### [Material supplied]
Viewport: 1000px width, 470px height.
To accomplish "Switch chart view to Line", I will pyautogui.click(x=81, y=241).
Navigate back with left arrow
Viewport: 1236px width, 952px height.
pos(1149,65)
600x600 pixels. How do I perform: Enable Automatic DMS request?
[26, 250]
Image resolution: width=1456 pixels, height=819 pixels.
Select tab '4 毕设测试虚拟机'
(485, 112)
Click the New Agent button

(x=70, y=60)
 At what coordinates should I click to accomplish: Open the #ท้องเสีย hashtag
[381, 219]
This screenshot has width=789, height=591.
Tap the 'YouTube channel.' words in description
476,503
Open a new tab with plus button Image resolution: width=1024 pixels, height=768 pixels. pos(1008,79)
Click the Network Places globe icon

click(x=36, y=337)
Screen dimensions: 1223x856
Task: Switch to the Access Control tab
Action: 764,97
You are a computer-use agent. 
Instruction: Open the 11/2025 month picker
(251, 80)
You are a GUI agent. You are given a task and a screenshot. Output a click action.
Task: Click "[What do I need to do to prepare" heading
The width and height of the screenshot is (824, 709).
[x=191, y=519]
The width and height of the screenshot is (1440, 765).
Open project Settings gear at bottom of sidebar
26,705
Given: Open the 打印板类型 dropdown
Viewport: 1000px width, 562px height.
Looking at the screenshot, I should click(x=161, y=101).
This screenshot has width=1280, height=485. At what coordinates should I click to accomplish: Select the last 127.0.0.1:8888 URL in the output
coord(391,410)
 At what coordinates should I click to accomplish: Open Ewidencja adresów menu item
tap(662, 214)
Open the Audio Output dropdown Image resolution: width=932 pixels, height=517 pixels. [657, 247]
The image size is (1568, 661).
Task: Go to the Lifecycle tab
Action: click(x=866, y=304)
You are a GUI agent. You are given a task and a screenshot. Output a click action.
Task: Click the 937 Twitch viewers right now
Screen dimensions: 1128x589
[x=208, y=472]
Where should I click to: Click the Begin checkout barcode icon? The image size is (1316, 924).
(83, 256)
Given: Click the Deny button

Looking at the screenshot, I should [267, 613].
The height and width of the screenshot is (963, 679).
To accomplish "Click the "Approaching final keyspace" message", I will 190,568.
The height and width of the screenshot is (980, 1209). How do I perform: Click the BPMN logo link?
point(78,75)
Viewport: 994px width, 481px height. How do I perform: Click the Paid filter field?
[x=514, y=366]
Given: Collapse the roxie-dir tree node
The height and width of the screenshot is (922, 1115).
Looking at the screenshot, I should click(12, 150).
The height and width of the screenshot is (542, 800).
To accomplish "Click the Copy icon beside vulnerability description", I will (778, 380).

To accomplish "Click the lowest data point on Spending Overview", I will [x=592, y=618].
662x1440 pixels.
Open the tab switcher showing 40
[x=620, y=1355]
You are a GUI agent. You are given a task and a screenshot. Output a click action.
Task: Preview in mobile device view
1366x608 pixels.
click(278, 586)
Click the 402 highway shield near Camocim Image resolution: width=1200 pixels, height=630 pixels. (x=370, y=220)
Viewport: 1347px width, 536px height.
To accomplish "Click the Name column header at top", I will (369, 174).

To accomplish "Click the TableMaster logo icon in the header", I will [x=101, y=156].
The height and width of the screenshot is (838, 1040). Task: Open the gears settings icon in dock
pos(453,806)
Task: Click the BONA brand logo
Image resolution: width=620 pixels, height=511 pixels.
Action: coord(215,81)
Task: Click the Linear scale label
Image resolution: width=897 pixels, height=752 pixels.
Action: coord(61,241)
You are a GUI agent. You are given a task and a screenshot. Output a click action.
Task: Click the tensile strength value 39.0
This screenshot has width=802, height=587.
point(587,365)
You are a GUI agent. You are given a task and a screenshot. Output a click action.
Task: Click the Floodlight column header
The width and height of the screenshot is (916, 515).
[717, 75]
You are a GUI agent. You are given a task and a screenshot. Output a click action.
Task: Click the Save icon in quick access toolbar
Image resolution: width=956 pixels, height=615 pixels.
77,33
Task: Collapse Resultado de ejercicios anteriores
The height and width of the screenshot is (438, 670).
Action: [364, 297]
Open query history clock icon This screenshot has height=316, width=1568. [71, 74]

### [Exercise details]
The whole block of entries above should be repeated exactly.

### [Result for this exercise]
Viewport: 1000px width, 470px height.
To accomplish "Switch chart view to Line", I will pyautogui.click(x=81, y=241).
Navigate back with left arrow
Viewport: 1236px width, 952px height.
pos(1149,65)
600x600 pixels. How do I perform: Enable Automatic DMS request?
[26, 250]
Image resolution: width=1456 pixels, height=819 pixels.
Select tab '4 毕设测试虚拟机'
(485, 112)
Click the New Agent button

(x=70, y=60)
 At what coordinates should I click to accomplish: Open the #ท้องเสีย hashtag
[381, 219]
This screenshot has width=789, height=591.
Tap the 'YouTube channel.' words in description
476,503
Open a new tab with plus button Image resolution: width=1024 pixels, height=768 pixels. pos(1008,79)
Click the Network Places globe icon

click(x=36, y=337)
Screen dimensions: 1223x856
Task: Switch to the Access Control tab
Action: 764,97
You are a computer-use agent. 
Instruction: Open the 11/2025 month picker
(251, 80)
You are a GUI agent. You are given a task and a screenshot. Output a click action.
Task: Click "[What do I need to do to prepare" heading
The width and height of the screenshot is (824, 709).
[x=191, y=519]
The width and height of the screenshot is (1440, 765).
Open project Settings gear at bottom of sidebar
26,705
Given: Open the 打印板类型 dropdown
Viewport: 1000px width, 562px height.
Looking at the screenshot, I should click(x=161, y=101).
This screenshot has width=1280, height=485. At what coordinates should I click to accomplish: Select the last 127.0.0.1:8888 URL in the output
coord(391,410)
 At what coordinates should I click to accomplish: Open Ewidencja adresów menu item
tap(662, 214)
Open the Audio Output dropdown Image resolution: width=932 pixels, height=517 pixels. [657, 247]
The image size is (1568, 661).
Task: Go to the Lifecycle tab
Action: click(x=866, y=304)
You are a GUI agent. You are given a task and a screenshot. Output a click action.
Task: Click the 937 Twitch viewers right now
Screen dimensions: 1128x589
[x=208, y=472]
Where should I click to: Click the Begin checkout barcode icon? The image size is (1316, 924).
(83, 256)
Given: Click the Deny button

Looking at the screenshot, I should [267, 613].
The height and width of the screenshot is (963, 679).
To accomplish "Click the "Approaching final keyspace" message", I will 190,568.
The height and width of the screenshot is (980, 1209). How do I perform: Click the BPMN logo link?
point(78,75)
Viewport: 994px width, 481px height. How do I perform: Click the Paid filter field?
[x=514, y=366]
Given: Collapse the roxie-dir tree node
The height and width of the screenshot is (922, 1115).
Looking at the screenshot, I should click(12, 150).
The height and width of the screenshot is (542, 800).
To accomplish "Click the Copy icon beside vulnerability description", I will (778, 380).

To accomplish "Click the lowest data point on Spending Overview", I will [x=592, y=618].
662x1440 pixels.
Open the tab switcher showing 40
[x=620, y=1355]
You are a GUI agent. You are given a task and a screenshot. Output a click action.
Task: Preview in mobile device view
1366x608 pixels.
click(278, 586)
Click the 402 highway shield near Camocim Image resolution: width=1200 pixels, height=630 pixels. (x=370, y=220)
Viewport: 1347px width, 536px height.
To accomplish "Click the Name column header at top", I will (369, 174).

To accomplish "Click the TableMaster logo icon in the header", I will [x=101, y=156].
The height and width of the screenshot is (838, 1040). Task: Open the gears settings icon in dock
pos(453,806)
Task: Click the BONA brand logo
Image resolution: width=620 pixels, height=511 pixels.
Action: coord(215,81)
Task: Click the Linear scale label
Image resolution: width=897 pixels, height=752 pixels.
Action: coord(61,241)
You are a GUI agent. You are given a task and a screenshot. Output a click action.
Task: Click the tensile strength value 39.0
This screenshot has width=802, height=587.
point(587,365)
You are a GUI agent. You are given a task and a screenshot. Output a click action.
Task: Click the Floodlight column header
The width and height of the screenshot is (916, 515).
[717, 75]
You are a GUI agent. You are given a task and a screenshot. Output a click action.
Task: Click the Save icon in quick access toolbar
Image resolution: width=956 pixels, height=615 pixels.
77,33
Task: Collapse Resultado de ejercicios anteriores
The height and width of the screenshot is (438, 670).
Action: [364, 297]
Open query history clock icon This screenshot has height=316, width=1568. [71, 74]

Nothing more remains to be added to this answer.